Make sure, that this API token is only eligible to read from the PeeringManager, we do not need write access.
An API token can be obtained in your peering manager instance: `https://$URL/user/api-tokens/`
```shell
export PEERINGMANAGER_URL=https://your-peering-manager.example.com
export PEERINGMANAGER_API_TOKEN=abc123
```
#### Generating filter
Wanda can be used by simply calling the following command to regenerate all files in `generated_vars`.
**It will only consider routers that have the tag `automated`**
```shell
$ wanda
Fetching Data 100%|██████████████████████████████████| 5/5 [00:21<00:00, 0.24 Targets/s]
Generating Filter Lists for ASes 100%|███████████████| 138/138 [00:11<00:00, 12.25 AS/s]
Fetching Data 100%|█████████████████████████████████| 5/5 [00:00<00:00, 94.44 Targets/s]
Generating Configurations 100%|████████████████████| 16/16 [00:01<00:00, 10.73 Router/s]
```
#### IRRd Instance
We can select the used IRRd instance. Currently, the standard instance is `rr.ntt.net`. You can override this via the `IRRD_URL` environment variable.
```shell
IRRD_URL=rr.ntt.net wanda
```
#### Fast Mode
For small, fast needed changes (e.g. rejecting a session), we can use the `fast` mode.

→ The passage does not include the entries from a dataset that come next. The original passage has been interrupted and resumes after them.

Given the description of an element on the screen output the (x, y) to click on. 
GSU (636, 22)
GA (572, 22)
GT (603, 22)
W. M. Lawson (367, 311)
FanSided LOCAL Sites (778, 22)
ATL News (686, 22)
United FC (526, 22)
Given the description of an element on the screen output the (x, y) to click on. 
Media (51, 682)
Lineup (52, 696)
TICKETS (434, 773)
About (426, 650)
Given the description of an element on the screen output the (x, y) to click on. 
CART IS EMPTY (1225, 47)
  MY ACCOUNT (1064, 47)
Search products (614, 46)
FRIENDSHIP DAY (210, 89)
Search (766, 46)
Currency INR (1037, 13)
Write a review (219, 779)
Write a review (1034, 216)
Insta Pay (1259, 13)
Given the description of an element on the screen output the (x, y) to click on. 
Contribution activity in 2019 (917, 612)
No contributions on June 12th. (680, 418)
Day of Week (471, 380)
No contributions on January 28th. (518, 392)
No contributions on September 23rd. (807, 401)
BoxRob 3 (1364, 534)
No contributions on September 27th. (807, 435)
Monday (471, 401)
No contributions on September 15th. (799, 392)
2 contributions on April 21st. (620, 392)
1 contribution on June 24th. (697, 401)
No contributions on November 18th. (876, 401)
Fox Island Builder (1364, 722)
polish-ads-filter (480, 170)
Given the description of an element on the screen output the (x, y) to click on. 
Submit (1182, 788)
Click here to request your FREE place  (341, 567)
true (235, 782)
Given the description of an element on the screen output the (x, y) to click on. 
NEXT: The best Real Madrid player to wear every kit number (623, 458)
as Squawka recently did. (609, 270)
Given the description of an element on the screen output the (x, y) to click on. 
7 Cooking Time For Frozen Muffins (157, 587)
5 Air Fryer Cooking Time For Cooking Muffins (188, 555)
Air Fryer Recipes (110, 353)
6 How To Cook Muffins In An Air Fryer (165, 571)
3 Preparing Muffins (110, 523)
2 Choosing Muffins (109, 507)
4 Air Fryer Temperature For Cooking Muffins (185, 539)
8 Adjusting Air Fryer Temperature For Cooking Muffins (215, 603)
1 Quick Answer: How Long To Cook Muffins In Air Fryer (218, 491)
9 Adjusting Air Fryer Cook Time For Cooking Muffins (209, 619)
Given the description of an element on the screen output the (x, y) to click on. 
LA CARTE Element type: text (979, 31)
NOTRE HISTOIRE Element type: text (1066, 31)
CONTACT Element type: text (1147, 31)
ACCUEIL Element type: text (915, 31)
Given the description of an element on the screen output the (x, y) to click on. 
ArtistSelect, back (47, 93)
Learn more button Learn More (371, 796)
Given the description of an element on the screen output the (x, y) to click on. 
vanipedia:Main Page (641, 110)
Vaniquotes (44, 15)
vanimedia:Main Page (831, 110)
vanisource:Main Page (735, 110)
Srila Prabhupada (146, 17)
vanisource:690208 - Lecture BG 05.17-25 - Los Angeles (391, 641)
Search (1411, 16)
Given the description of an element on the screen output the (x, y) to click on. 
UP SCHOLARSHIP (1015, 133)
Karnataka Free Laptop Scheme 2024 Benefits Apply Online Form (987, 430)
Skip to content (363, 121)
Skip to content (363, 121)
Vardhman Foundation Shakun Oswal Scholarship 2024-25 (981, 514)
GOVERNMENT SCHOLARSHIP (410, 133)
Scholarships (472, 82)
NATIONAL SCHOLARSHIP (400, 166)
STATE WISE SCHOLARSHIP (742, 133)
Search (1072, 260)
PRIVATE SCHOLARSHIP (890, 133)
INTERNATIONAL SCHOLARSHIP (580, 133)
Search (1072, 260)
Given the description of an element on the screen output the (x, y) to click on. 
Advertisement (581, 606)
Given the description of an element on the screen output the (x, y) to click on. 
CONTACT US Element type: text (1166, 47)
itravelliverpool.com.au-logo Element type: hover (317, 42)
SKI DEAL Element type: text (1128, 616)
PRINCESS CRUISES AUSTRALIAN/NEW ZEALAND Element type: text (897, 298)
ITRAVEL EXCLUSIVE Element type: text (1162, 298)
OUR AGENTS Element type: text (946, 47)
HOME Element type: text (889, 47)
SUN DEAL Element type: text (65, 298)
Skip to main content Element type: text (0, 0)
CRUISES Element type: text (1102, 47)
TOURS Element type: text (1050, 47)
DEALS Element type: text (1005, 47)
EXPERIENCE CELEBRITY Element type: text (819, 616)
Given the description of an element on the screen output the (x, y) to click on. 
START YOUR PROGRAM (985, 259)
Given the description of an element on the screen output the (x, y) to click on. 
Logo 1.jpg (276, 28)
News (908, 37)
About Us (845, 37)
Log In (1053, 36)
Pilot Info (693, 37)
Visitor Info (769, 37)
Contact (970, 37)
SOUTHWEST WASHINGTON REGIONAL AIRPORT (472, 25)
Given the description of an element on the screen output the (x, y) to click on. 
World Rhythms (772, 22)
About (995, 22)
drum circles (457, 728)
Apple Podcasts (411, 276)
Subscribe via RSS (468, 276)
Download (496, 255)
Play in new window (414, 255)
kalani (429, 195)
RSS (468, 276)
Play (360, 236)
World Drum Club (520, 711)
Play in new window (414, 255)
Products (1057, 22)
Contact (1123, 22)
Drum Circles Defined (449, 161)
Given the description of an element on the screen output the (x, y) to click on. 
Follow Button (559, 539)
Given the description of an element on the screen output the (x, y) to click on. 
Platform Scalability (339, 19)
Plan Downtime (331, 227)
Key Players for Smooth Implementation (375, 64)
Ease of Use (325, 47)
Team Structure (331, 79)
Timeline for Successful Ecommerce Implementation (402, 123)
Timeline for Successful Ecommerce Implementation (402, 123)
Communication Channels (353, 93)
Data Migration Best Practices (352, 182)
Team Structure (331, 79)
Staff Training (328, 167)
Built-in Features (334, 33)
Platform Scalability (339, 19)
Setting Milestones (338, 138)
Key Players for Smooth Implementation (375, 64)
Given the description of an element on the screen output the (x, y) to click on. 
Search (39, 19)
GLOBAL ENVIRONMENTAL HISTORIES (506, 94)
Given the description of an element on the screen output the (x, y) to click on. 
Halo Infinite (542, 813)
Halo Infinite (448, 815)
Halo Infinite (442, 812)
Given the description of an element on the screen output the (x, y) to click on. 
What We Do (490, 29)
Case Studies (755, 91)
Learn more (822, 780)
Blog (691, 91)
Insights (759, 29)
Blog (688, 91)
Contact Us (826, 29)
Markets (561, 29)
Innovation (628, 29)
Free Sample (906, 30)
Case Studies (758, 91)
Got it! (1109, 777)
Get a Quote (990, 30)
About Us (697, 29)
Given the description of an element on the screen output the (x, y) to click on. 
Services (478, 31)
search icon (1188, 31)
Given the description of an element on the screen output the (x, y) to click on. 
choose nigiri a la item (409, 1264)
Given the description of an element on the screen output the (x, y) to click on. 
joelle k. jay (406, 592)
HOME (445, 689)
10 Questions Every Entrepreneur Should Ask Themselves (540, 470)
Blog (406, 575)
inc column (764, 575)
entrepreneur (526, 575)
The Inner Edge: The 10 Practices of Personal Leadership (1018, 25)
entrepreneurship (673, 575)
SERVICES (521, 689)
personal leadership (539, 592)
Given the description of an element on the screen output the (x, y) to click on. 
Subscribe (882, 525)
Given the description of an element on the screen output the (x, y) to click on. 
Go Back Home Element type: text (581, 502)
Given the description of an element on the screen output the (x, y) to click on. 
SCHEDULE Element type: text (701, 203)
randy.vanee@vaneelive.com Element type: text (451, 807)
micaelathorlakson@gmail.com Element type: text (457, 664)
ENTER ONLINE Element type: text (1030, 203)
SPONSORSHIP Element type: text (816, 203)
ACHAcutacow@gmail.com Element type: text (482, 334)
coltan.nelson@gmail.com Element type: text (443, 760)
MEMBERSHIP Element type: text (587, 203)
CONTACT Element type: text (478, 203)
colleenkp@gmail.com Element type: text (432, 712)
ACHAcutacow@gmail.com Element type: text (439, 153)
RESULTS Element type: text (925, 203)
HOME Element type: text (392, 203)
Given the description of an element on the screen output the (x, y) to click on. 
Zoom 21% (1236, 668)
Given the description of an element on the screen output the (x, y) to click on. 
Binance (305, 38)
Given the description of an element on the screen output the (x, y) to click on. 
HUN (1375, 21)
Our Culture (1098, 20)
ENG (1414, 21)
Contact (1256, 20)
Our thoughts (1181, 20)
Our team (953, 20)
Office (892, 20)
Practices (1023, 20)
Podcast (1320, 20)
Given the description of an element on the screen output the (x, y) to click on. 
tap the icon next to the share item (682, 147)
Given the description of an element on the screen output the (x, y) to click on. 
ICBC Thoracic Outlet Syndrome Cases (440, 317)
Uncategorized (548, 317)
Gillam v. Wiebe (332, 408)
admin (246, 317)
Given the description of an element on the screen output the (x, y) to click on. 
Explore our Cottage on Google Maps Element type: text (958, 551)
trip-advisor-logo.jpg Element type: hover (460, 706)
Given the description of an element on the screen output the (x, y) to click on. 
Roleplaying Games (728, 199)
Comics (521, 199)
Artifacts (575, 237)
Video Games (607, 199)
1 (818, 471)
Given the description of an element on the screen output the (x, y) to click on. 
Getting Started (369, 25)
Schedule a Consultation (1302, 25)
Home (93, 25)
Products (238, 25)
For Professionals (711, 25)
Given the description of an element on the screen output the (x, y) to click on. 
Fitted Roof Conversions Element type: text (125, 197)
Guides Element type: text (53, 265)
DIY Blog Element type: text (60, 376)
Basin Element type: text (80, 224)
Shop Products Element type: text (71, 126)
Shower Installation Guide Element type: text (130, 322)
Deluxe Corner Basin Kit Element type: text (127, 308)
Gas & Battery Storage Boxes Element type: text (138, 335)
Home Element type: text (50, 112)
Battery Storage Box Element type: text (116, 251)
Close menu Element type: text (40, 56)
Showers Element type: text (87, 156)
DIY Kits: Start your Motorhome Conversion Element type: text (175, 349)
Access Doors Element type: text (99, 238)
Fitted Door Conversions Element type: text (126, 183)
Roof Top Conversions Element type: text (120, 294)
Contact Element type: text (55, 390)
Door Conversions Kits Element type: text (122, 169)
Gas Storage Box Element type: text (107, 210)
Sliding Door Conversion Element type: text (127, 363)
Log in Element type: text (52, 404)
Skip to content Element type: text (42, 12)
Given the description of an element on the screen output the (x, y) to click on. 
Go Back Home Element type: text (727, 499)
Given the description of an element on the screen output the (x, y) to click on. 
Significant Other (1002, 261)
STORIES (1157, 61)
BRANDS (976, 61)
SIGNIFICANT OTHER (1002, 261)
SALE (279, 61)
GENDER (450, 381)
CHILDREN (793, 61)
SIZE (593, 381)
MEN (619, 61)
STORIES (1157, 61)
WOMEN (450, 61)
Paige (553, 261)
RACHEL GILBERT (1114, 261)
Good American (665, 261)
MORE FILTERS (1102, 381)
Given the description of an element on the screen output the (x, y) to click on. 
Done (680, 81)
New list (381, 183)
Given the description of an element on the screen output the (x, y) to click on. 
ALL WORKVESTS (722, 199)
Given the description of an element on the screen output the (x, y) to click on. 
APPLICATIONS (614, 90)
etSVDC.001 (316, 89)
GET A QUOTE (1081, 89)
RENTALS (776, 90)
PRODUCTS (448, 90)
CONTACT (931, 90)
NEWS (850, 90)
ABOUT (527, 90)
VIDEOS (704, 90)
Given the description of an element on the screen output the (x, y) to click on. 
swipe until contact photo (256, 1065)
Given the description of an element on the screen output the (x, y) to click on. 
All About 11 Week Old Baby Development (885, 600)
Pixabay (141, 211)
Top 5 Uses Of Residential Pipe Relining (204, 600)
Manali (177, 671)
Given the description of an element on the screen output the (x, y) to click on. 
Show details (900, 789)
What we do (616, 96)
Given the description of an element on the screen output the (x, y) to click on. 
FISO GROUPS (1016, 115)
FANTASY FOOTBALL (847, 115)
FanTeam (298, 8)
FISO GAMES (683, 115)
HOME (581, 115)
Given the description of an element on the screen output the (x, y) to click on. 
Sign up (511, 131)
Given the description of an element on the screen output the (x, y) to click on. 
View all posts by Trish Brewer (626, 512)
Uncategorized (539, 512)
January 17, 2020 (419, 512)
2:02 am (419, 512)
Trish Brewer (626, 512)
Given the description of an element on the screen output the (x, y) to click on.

This won't update the AS filter lists, but validates them. If a fast generation would break the generated configration, an error occures and `fast` mode cannot be used.
```shell
wanda --fast
```
#### Limit Mode
We are also able to regenerate sessions/filters for one router only. This can be used, if no full rollout is neccessary. (for example when rolling out a single new session)
You can add a list of hosts that should be generated, calling `--limit` multiple times or adding multiple hostnames split by comma.
If this list ist omitted, the full config is generated.
This flag can be combined with fast mode.
```shell
wanda --fast --limit=router1.example.com,router2.example.com
```
### Additional Settings
#### Relationships
We have three types of special BGP relationships:
- private-peering
- transit-provider
- customer
These differ in applied and generated filters.
#### Magic tags
Sadly Peering-Manager doesn't support custom fields. So we use a few tags to configure certain things on sessions.
- Customer
- `customer` Treat sessions on an IXP as a downstream
- BFD
- `bfd_min_interval:300` enable bfd and set the `min_interval` to `300`
- `bfd_multiplier:3` enable bfd and set the `multiplier` to `3`
## Authors
- Johann Wagner
- Fiona Weber
- Ember Keske
## License
See `LICENSE.md`
This license does not apply to `wanda/junos_secret.py`, refer to the header of that file.